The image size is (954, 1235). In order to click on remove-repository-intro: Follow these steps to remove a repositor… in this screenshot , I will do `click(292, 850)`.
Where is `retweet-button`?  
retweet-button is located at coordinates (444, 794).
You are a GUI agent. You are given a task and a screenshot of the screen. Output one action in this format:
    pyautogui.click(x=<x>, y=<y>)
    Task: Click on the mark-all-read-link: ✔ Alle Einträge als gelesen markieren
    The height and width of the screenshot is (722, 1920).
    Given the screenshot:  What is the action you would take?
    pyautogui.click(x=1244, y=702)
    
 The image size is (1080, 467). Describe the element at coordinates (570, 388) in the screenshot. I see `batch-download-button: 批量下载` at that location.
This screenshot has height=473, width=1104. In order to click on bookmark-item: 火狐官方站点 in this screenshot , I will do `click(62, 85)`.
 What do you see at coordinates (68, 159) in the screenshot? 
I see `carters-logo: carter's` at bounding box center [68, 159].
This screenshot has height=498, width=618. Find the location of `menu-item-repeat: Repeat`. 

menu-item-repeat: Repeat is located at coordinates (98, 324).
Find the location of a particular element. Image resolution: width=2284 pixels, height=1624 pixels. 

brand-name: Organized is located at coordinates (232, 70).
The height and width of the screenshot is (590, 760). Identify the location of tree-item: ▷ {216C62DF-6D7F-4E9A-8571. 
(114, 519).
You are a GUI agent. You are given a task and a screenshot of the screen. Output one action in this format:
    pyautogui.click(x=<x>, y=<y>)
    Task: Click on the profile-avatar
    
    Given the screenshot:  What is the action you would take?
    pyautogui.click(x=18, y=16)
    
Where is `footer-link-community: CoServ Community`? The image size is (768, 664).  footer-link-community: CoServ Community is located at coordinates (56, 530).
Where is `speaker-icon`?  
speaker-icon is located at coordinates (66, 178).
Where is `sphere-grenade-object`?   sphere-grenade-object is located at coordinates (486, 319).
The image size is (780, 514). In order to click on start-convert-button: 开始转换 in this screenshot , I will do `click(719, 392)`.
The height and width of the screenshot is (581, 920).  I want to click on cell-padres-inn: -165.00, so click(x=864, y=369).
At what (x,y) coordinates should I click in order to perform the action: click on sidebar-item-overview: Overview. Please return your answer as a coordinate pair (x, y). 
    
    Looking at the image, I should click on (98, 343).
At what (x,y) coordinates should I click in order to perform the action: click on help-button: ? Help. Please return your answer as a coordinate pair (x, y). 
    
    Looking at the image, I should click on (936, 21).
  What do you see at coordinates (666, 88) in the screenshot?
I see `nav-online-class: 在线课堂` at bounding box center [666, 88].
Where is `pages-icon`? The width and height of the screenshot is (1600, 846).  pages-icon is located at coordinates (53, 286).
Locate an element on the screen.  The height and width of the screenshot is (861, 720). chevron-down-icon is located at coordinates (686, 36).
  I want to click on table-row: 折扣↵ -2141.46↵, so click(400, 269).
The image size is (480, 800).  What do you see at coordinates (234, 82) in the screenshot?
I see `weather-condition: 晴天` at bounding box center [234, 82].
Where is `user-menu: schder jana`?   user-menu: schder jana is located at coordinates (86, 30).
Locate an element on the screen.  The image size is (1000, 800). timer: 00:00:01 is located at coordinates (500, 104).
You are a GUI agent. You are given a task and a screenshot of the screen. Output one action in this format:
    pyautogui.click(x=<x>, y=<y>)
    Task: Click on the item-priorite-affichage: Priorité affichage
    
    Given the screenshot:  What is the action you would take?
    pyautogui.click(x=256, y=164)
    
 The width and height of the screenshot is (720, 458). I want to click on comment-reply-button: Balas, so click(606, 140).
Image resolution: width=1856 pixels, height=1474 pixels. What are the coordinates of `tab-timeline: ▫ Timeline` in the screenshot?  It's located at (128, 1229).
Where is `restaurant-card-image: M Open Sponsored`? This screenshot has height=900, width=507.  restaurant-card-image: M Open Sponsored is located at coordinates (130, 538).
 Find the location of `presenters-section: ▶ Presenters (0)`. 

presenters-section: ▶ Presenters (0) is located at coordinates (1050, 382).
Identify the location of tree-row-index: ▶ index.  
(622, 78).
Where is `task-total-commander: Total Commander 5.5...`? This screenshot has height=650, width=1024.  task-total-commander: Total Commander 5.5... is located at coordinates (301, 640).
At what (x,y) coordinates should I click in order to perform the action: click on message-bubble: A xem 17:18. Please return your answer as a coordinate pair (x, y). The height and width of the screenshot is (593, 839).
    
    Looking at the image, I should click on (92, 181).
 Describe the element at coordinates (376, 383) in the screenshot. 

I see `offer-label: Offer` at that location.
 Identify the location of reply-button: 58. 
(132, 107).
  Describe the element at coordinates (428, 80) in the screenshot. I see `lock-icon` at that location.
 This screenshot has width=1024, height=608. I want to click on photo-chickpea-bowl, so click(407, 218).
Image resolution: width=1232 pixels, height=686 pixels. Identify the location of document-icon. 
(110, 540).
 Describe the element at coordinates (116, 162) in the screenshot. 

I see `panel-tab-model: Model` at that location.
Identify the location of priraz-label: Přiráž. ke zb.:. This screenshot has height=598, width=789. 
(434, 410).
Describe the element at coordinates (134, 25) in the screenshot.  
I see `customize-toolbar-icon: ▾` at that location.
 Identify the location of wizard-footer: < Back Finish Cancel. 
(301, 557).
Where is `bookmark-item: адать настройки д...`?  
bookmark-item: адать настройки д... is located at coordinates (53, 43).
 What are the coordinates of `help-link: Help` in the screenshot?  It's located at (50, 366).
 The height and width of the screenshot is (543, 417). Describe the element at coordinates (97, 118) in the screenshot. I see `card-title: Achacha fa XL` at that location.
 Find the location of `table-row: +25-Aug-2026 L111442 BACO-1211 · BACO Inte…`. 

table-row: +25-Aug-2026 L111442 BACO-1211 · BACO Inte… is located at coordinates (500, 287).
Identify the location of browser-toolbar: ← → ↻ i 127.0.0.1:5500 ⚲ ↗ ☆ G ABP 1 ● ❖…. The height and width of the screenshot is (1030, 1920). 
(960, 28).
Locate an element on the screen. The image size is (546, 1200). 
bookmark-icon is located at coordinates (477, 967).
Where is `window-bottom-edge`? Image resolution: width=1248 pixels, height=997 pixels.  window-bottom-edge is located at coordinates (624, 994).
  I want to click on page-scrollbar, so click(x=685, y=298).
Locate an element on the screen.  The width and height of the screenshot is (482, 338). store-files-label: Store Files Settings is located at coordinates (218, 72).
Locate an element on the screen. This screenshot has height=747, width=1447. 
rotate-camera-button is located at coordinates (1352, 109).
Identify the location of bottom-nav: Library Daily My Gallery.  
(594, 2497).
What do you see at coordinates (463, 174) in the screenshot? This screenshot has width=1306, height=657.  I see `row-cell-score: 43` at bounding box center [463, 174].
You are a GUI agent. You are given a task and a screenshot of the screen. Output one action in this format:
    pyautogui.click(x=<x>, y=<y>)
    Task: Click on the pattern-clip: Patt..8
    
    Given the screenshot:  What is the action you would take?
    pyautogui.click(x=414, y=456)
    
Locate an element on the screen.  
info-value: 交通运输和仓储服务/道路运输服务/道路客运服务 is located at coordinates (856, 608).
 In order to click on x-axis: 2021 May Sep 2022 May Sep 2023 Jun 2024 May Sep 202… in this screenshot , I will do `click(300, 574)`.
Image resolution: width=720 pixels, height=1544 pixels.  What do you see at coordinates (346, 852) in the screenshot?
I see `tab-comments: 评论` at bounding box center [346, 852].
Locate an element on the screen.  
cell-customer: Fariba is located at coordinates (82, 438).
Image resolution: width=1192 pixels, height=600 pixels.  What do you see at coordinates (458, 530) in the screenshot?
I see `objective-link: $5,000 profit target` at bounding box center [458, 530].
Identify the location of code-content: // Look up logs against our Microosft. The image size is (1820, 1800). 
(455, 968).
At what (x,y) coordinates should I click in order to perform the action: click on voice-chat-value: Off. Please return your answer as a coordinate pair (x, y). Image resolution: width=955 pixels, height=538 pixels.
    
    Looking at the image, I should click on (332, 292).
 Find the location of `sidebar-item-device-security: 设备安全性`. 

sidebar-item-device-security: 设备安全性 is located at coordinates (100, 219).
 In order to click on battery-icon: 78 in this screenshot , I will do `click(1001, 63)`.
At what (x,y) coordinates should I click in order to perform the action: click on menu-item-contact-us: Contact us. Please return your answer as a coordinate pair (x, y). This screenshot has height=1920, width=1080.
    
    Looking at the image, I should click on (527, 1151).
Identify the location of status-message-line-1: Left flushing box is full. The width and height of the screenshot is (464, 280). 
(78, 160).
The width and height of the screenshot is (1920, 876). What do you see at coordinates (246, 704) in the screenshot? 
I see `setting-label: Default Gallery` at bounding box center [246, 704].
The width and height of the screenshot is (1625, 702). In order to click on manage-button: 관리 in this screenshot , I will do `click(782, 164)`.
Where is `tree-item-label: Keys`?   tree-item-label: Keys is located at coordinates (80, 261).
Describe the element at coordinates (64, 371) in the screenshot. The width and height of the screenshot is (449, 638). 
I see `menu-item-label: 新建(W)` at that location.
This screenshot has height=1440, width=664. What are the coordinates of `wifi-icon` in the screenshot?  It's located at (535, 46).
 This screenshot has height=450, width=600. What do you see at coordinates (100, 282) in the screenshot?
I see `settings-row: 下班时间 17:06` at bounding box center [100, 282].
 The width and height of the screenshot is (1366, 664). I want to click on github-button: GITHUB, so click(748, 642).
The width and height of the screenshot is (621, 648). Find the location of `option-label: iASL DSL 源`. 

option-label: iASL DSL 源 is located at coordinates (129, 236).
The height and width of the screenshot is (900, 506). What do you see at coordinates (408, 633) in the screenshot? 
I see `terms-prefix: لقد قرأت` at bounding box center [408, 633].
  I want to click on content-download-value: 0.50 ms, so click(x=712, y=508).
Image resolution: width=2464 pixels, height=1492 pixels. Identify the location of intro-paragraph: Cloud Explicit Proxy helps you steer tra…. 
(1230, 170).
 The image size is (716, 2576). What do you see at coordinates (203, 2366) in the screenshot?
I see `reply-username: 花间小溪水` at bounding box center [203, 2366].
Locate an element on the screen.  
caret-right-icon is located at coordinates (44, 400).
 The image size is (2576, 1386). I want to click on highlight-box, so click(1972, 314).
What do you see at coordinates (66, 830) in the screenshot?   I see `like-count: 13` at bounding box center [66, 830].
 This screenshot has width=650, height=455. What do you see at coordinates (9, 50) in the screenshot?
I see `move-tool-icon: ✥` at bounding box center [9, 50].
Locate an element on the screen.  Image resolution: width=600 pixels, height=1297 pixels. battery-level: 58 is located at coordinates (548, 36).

★ ★ ★ ★ ★ ★ ★

• Work task: Reproduce the listing lines starting at the one containing "Describe the element at coordinates (134, 25)" and ending at the one containing "(301, 557).", swapping "Identify" for "Determine" and leaving everything else unchanged.

• Answer space:
Describe the element at coordinates (134, 25) in the screenshot.  
I see `customize-toolbar-icon: ▾` at that location.
 Determine the location of wizard-footer: < Back Finish Cancel. 
(301, 557).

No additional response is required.